WHAT THIS TASK INVOLVES
The line with "Switch to the Plan route tab" starts the range, and the last line of the listing ends it. Retype that range exactly, without pictures.

⟨

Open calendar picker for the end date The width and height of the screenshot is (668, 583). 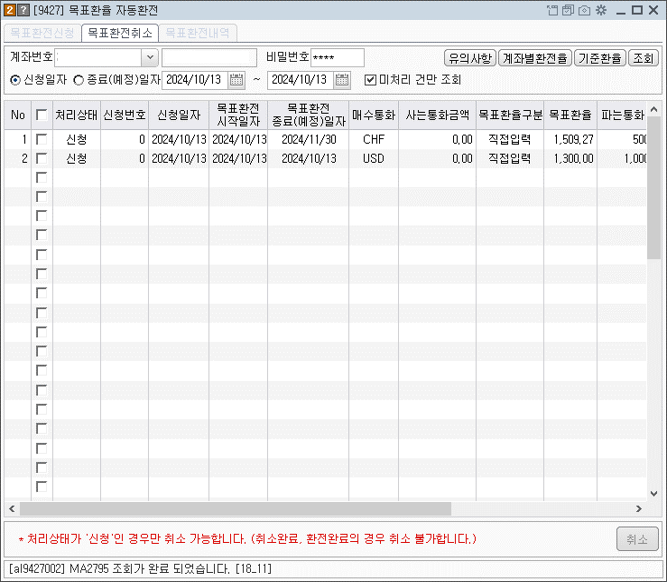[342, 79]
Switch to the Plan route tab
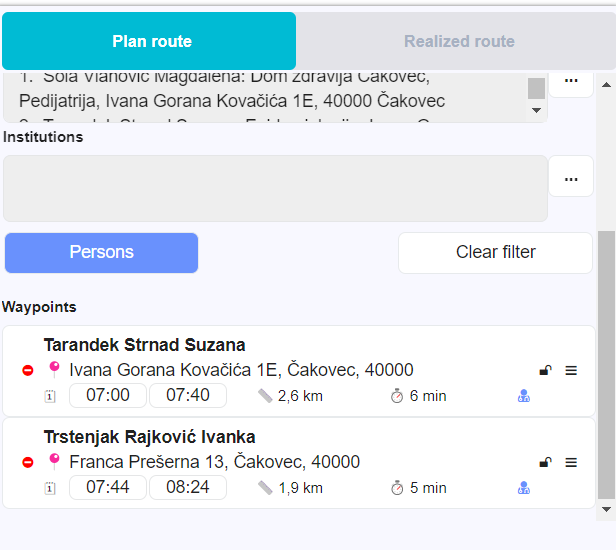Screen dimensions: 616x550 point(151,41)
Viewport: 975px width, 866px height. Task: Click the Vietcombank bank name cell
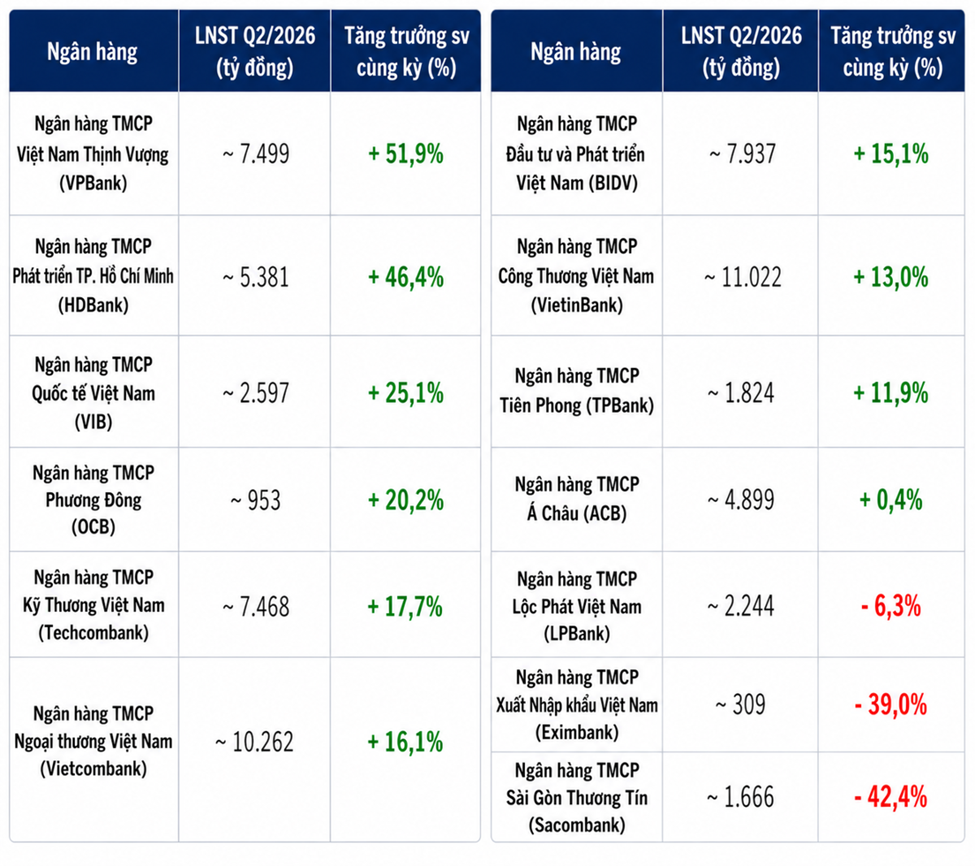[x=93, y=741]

⟩

SOLUTION TO THIS TASK
Switch to the Plan route tab
Screen dimensions: 616x550 point(151,41)
Viewport: 975px width, 866px height. Task: Click the Vietcombank bank name cell
[x=93, y=741]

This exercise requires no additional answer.